Text for analysis:
---*---

Apply evaluation rubrics for consistent scoring

Completed

Manual evaluation provides essential quality insights that automated metrics can't capture, but multiple human evaluators often score the same response differently without clear guidance. When three Adventure Works team members evaluate the same Trail Guide Agent response, one rates it 5 for Intent Resolution while another rates it 3—not because the response quality changed, but because they interpret the scoring criteria differently. Inconsistent evaluation undermines optimization decisions, making it impossible to determine whether quality improved or human evaluators judged responses more leniently. Here, you learn how to create evaluation consistency through rubrics, rater training with calibration examples, and inter-rater reliability testing.

---*---

Exercise data:
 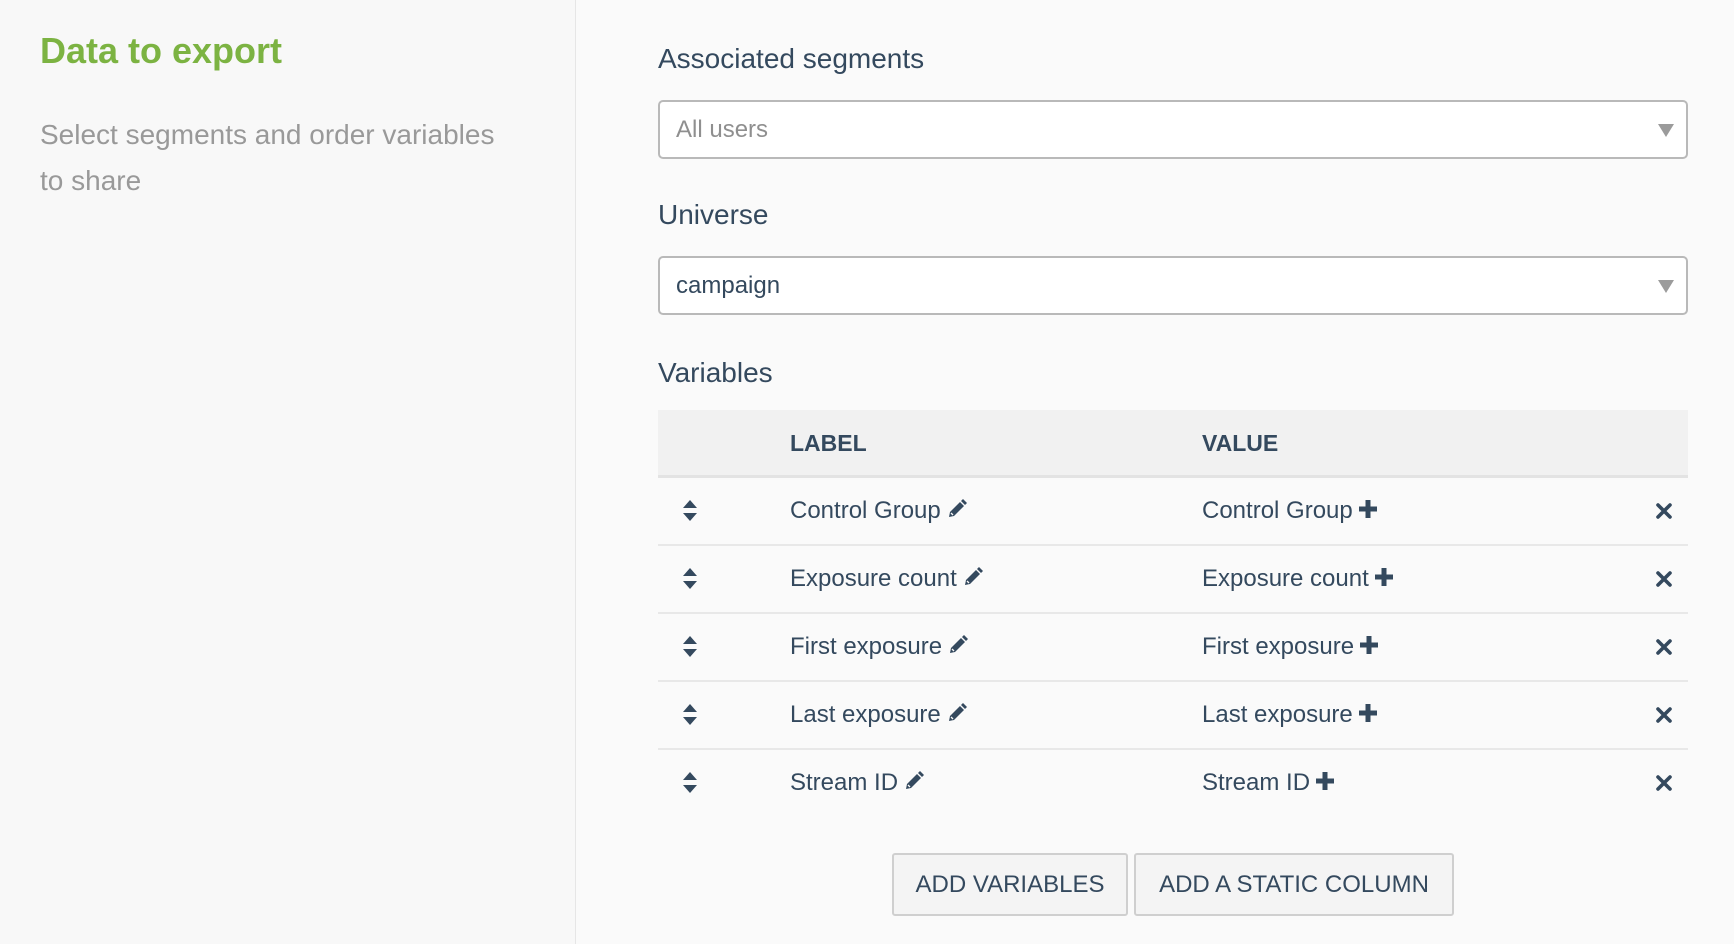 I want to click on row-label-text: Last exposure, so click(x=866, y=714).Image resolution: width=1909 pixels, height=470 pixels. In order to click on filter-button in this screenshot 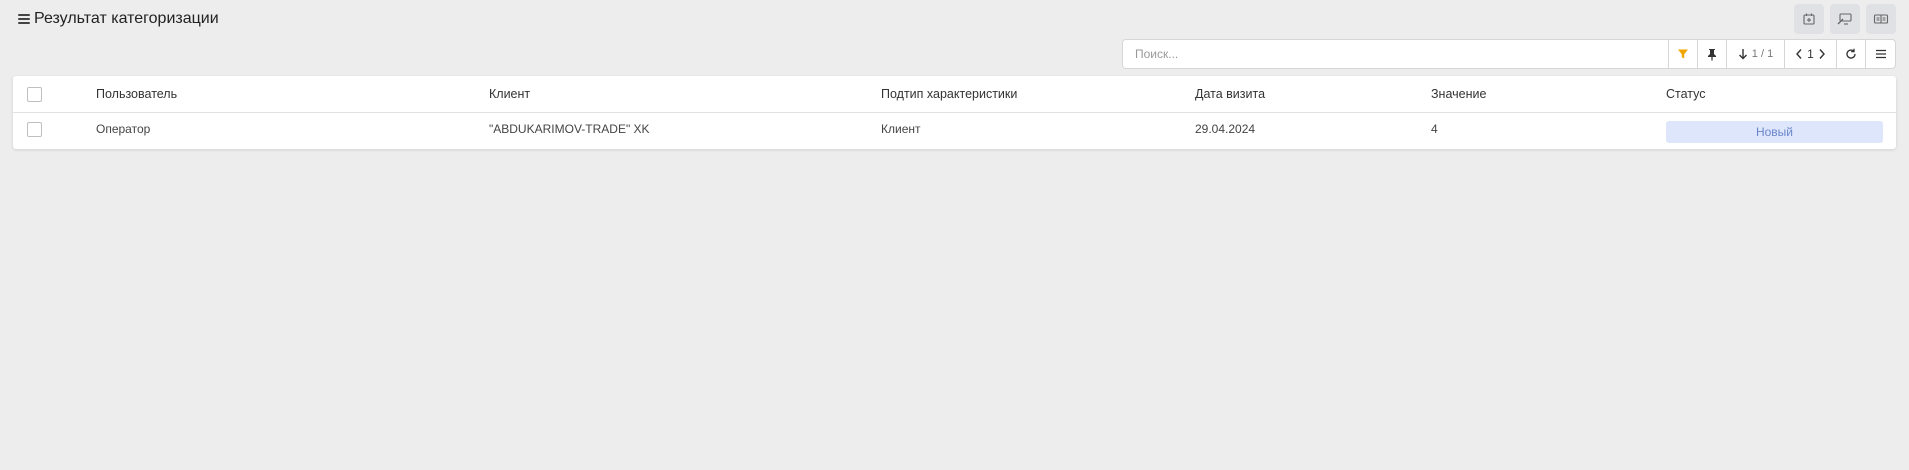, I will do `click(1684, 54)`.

---*---

Complete the following:
• 1. In the passage on evaluation rubrics, starting at "Manual evaluation provides" and ending at "inter-rater reliability testing.", write the section out again, swapping "Adventure Works" for "Contoso".
• 2. In the passage on evaluation rubrics, what score does one team member give for Intent Resolution when another rates the same response 3?
The material here was drawn from a separate source, unrelated to the passage on evaluation rubrics.

Written responses:
• 1.
Manual evaluation provides essential quality insights that automated metrics can't capture, but multiple human evaluators often score the same response differently without clear guidance. When three Contoso team members evaluate the same Trail Guide Agent response, one rates it 5 for Intent Resolution while another rates it 3—not because the response quality changed, but because they interpret the scoring criteria differently. Inconsistent evaluation undermines optimization decisions, making it impossible to determine whether quality improved or human evaluators judged responses more leniently. Here, you learn how to create evaluation consistency through rubrics, rater training with calibration examples, and inter-rater reliability testing.

• 2. 5